Генрих V владел шпалерами, представляющими Эдуарда Исповедника, сцены из легенд о короле Артуре, императора Карла Великого, римского императора Октавиана, легендарного короля Франции Фарамонда, рыцарский турнир, аллегорические сюжеты, такие как «История Амура и Психеи» или «Древо вечной юности», даму в шатре, Благовещение, Пять радостей Богоматери и трех волхвов. Эти шпалеры почти наверняка все еще украшали дворцы Генриха VI.

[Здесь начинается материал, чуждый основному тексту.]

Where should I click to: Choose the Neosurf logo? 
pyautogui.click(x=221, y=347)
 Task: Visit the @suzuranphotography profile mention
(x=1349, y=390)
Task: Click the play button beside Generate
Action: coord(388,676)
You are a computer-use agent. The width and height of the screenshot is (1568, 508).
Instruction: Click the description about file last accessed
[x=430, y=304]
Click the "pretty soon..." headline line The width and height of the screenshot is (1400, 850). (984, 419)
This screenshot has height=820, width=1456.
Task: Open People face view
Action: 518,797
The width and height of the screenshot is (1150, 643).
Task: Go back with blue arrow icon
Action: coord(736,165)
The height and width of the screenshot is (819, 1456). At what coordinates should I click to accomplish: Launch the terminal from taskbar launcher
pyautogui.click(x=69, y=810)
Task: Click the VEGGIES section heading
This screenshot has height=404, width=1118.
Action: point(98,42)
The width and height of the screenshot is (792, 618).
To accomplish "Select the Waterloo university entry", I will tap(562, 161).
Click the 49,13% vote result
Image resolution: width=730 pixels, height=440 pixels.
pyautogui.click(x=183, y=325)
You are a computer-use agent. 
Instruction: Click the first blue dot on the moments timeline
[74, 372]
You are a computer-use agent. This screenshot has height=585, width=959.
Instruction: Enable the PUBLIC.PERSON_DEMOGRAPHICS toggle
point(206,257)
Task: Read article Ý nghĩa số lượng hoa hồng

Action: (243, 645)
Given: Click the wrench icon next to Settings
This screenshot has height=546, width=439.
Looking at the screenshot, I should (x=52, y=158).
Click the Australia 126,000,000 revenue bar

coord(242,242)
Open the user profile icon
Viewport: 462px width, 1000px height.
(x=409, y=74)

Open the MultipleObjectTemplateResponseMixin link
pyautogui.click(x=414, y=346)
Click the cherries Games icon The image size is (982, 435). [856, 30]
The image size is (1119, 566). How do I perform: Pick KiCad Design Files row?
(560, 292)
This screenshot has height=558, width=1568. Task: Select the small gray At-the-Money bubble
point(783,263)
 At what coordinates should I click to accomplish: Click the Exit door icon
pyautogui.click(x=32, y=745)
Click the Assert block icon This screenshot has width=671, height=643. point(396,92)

На каждый год приходилось несколько христианских праздников, которые король отмечал с великой пышностью, и по такому случаю сотни аристократов, мелкопоместных дворян-джентри, рыцарей и сквайров стекались со всей страны, дабы узреть своего монарха в короне, на пиру, окруженного подданными. Всем полагался стол и кров за счет королевской казны. Те, кто хотел получить аудиенцию у короля, иногда ждали неделями, поскольку пробиться к монарху можно было лишь через сложную сеть корыстных покровительственных отношений, выстроенных вокруг него алчной знатью, и со всех сторон его осаждали жаждущие прибыльных постов и должностей, восстановления попранных прав или иных отличий. Придворные Генриха склонны были объединяться во враждующие клики, создававшие атмосферу подозрительности, зависти и интриг.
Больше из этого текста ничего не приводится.